Concepts
Active Attack Module
An active attack module attempts to alter your application by running attacks for well-known vulnerabilities (e.g. inserting SQL in forms).
Attack Type
Your applications can be attacked in a number of different ways, including botnets, spoofing, keyloggers, malware, and countless others.
Attack policy
You can define how AppSpider reacts to specific attacks.
Authentication
Make sure you set up authentication credentials for your webapps in order to successfully scan them.
Browser macro
Macros are recordings of some action that cannot be otherwise automated, such as logging in on certain types of pages.

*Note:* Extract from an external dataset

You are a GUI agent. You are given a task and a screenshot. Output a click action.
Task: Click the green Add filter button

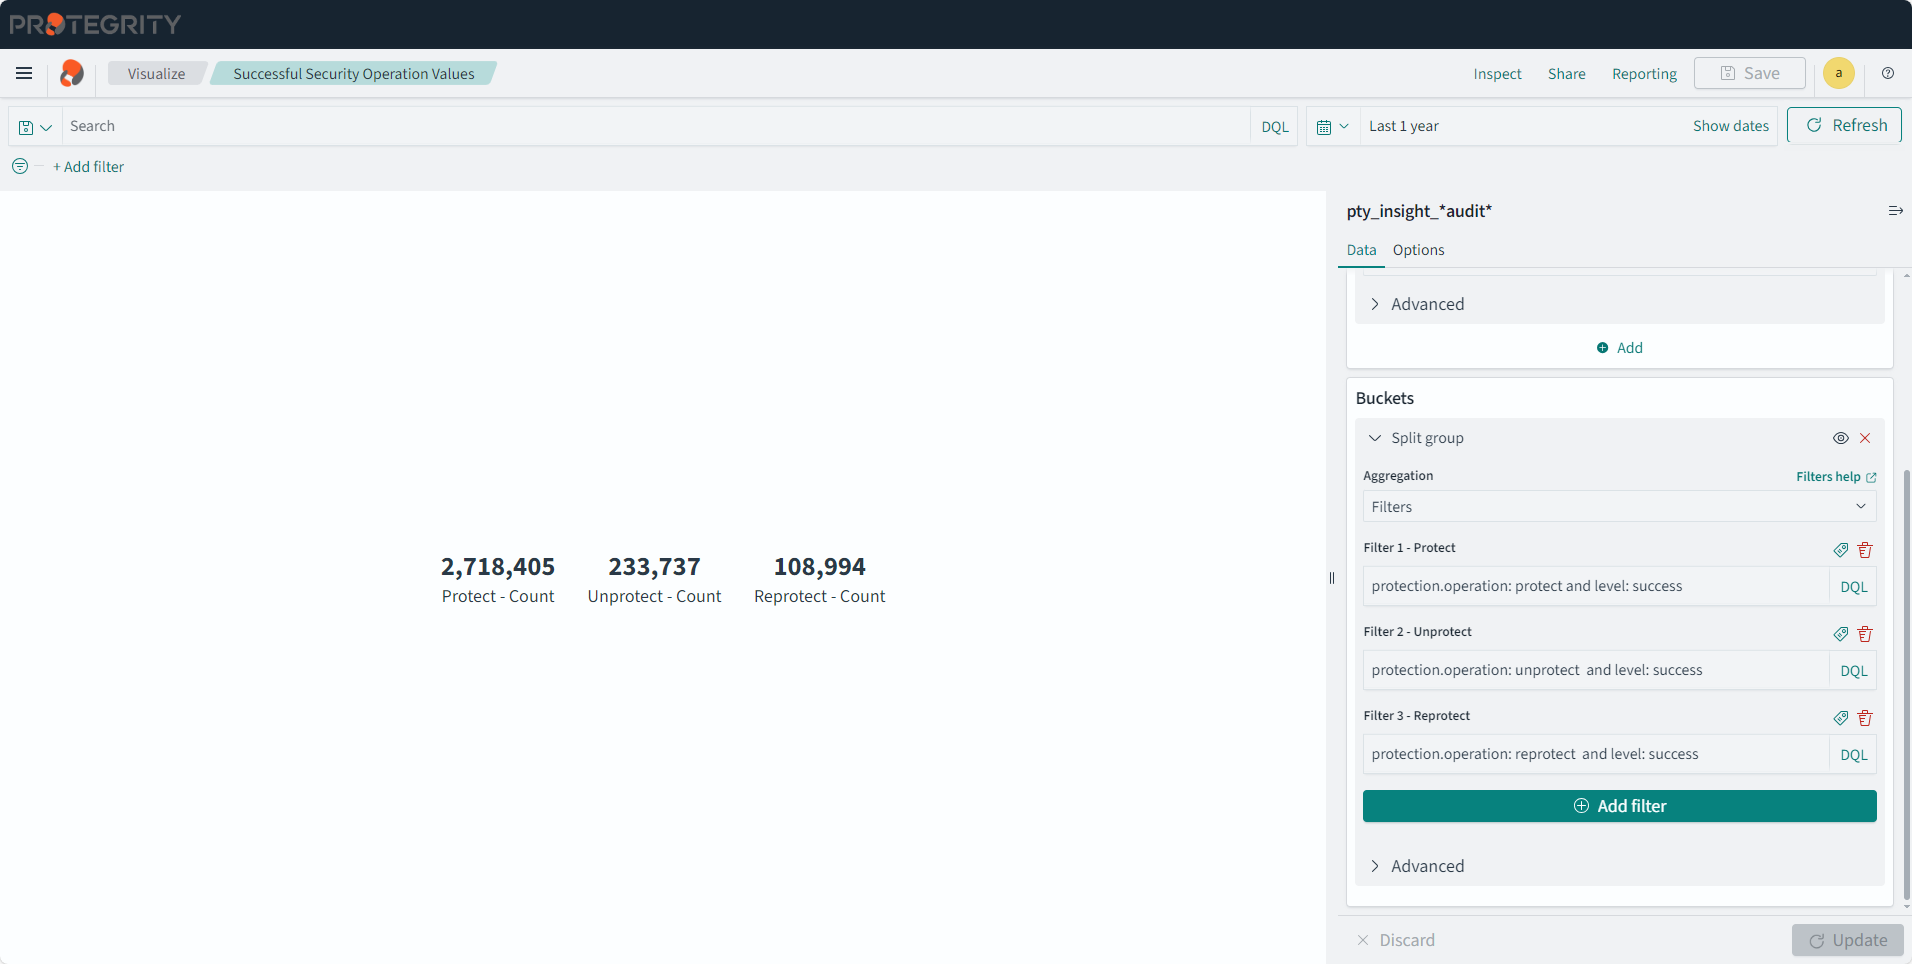pyautogui.click(x=1618, y=806)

You can store a macro in your scan configuration in order to perform these actions.
Custom URLs
You can configure AppSpider to crawl your custom URLs when you set up a scan.
Dynamic Application Security Testing
DAST tools traditionally communicate with applications through the web front-end in order to identify potential security vulnerabilities in the web application and architectural weaknesses. Properly architected DAST tools first perform a “crawl” of the client interface to understand the application and then they conduct an “attack” or “audit” to find the vulnerabilities.
HTTP header
The header component in the HTTP requests, which adds another layer of security to your webapps.
Passive Attack Module
A passive attack module attempts to gain information about your environment by examining your application (e.g. looking for passwords stored in clear text).
Proxy
A proxy server acts as a middle man between a client’s network and an end server that intercepts all requests in an attempt to fulfill the request itself.
Questionnaire
This panel allows you to enable advanced options for the scan configuration.
Universal Translator
The Universal Translator is capable of understanding the parts of the application that cannot be crawled by normalizing the data into a common format. So, AppSpider can conduct the normal crawl and audit on HTML and Javascript, but then it can also take normalized data from non-crawlable elements and attack them. AppSpider learns about these un-crawlable technologies from proxy or traffic logs like Burp Suite. AppSpider analyzes the data from the logs and then normalizes it.
Scan Configuration
A scan configuration, or scan config, is a group of settings you can use to scan a particular web application. The scan configuration contains all the required details such as URL, credentials, and scan instructions for the application to be scanned. By creating a scan config, you can save a particular configuration of options, and use it to scan that application with those options again and again.
System administrator
Your “sysadmin” is responsible for configuring computer networks and servers at your organization, among other tasks.
Traffic viewer
Use the AppSpider traffic viewer to see and track the amount of traffic on your webapp URLs.